> TRY IT: Every line in the data below that includes "ופנאי" belongs in the answer, copied as it stands.

> MATERIAL TO PROCESS:
----------------------------------------

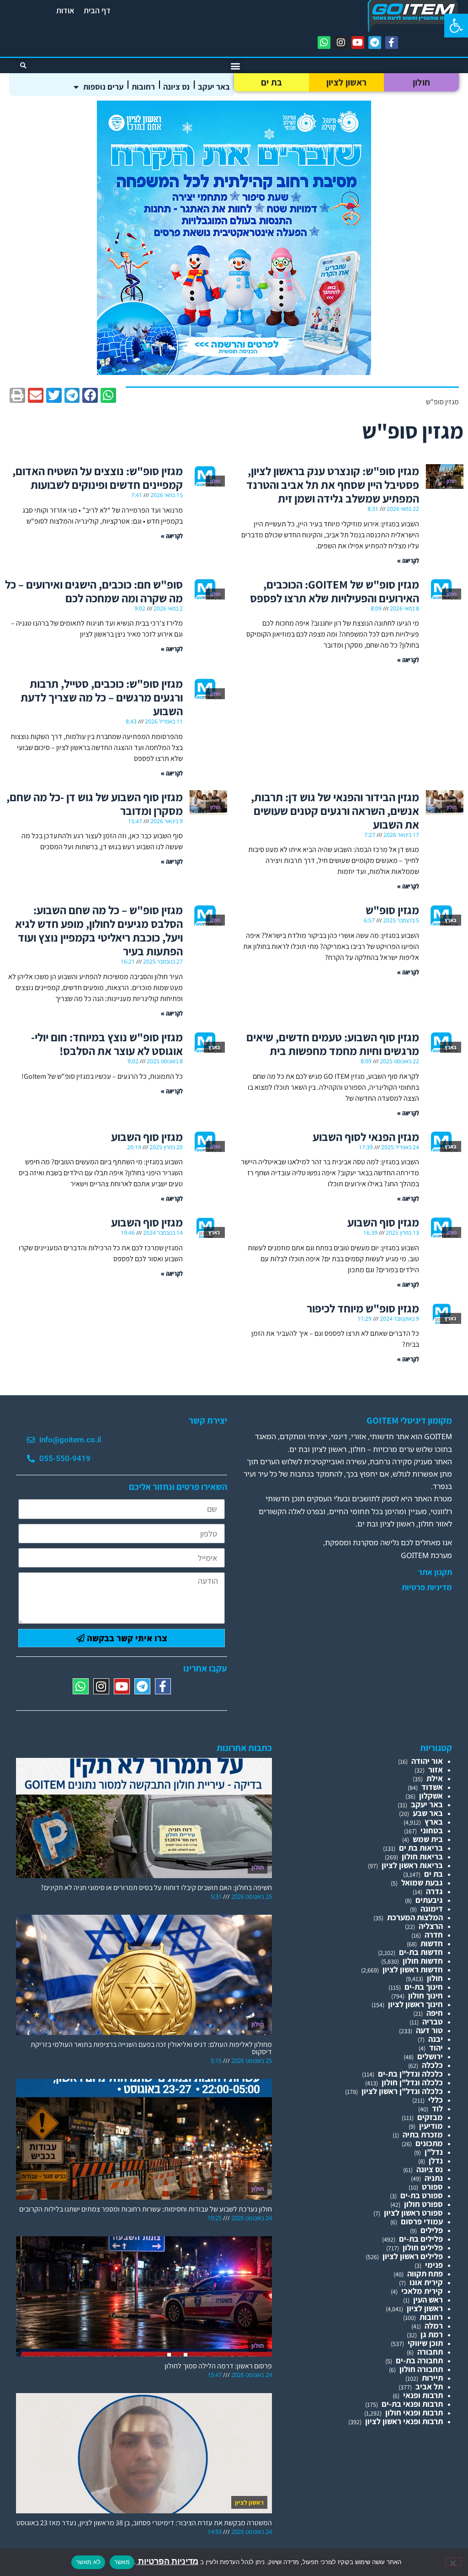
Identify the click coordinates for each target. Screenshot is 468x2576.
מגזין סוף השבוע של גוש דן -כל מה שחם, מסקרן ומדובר (94, 803)
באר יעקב (214, 86)
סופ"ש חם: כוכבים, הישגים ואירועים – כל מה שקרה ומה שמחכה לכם (94, 591)
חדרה (434, 1934)
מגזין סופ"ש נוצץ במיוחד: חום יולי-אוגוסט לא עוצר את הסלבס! (107, 1043)
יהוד (436, 2047)
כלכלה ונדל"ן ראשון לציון (402, 2091)
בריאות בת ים (421, 1847)
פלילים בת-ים (421, 2238)
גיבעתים (429, 1900)
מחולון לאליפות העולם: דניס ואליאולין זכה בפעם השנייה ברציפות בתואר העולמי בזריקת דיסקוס (151, 2048)
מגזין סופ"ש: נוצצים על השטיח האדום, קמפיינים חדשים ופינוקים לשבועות (97, 477)
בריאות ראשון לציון (412, 1865)
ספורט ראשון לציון (413, 2212)
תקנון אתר (435, 1572)
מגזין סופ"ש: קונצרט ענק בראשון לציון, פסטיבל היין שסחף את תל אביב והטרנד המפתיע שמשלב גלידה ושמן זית (332, 484)
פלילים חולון (423, 2247)
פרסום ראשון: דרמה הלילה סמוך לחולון (218, 2366)
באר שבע (428, 1813)
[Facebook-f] (391, 42)
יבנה (435, 2039)
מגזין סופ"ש (392, 909)
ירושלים (430, 2056)
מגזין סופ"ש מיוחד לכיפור (363, 1308)
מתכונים (429, 2143)
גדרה (434, 1891)
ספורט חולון (423, 2204)
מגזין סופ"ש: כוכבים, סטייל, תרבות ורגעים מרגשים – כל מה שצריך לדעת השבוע (102, 697)
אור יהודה (427, 1761)
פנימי (434, 2265)
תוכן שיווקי (425, 2343)
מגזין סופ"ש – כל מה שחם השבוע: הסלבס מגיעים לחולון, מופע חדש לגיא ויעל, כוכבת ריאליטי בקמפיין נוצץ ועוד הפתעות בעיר (99, 930)
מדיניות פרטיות (427, 1587)
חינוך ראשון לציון (415, 2004)
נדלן (436, 2160)
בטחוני (431, 1830)
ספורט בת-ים (421, 2195)
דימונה (431, 1908)
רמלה (434, 2325)
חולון (422, 82)
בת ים (271, 82)
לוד (437, 2108)
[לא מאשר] (453, 2562)
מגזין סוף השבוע (126, 1136)
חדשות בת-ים (421, 1952)
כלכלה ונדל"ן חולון (412, 2082)
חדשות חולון (423, 1960)
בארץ (434, 1821)
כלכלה (432, 2065)
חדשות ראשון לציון (413, 1969)
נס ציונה (176, 86)
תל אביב (429, 2386)
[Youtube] (357, 42)
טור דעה (429, 2030)
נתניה (434, 2178)
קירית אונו (426, 2282)
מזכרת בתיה (423, 2134)
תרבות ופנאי (423, 2395)
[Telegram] (374, 42)
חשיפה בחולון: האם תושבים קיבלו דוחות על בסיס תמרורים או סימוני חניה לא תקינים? (156, 1887)
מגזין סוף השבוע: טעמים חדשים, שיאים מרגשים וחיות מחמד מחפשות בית (332, 1043)
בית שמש (428, 1839)
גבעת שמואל (422, 1882)
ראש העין (428, 2299)
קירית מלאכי (422, 2291)
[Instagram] (341, 42)
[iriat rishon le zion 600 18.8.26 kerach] (234, 372)
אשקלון (431, 1795)
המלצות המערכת (415, 1917)
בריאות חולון (422, 1856)
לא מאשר (88, 2561)
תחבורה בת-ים (419, 2360)
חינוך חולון (425, 1995)
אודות (65, 10)
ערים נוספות (103, 86)
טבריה (432, 2021)
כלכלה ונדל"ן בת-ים (410, 2073)
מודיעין (431, 2126)
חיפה (434, 2013)
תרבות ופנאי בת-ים (412, 2404)
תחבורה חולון (421, 2369)
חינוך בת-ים (423, 1987)
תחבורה (430, 2351)
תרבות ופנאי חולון (414, 2412)
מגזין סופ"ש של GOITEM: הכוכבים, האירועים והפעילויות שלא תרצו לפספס (334, 591)
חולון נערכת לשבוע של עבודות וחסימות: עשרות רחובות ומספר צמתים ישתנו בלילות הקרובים (145, 2209)
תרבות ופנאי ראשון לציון (404, 2421)
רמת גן (431, 2334)
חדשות (431, 1943)
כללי (435, 2099)
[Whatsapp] (324, 42)
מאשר (122, 2561)
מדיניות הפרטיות (167, 2561)
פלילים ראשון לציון (413, 2256)
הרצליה (431, 1926)
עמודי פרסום (422, 2221)
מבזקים (430, 2117)
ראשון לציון (346, 82)
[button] (456, 25)
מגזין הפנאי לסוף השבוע (366, 1136)
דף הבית (97, 10)
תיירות (432, 2377)
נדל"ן (434, 2152)
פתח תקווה (425, 2273)
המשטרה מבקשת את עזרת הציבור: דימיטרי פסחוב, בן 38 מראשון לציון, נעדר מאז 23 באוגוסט (144, 2523)
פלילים (431, 2230)
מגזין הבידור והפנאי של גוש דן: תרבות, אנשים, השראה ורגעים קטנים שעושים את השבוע (335, 810)
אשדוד (432, 1787)
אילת (434, 1778)
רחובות (143, 86)
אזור (435, 1769)
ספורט (432, 2186)
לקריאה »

----------------------------------------

> SOLUTION FOR THIS TASK:
תרבות ופנאי (423, 2395)
תרבות ופנאי בת-ים (412, 2404)
תרבות ופנאי חולון (414, 2412)
תרבות ופנאי ראשון לציון (404, 2421)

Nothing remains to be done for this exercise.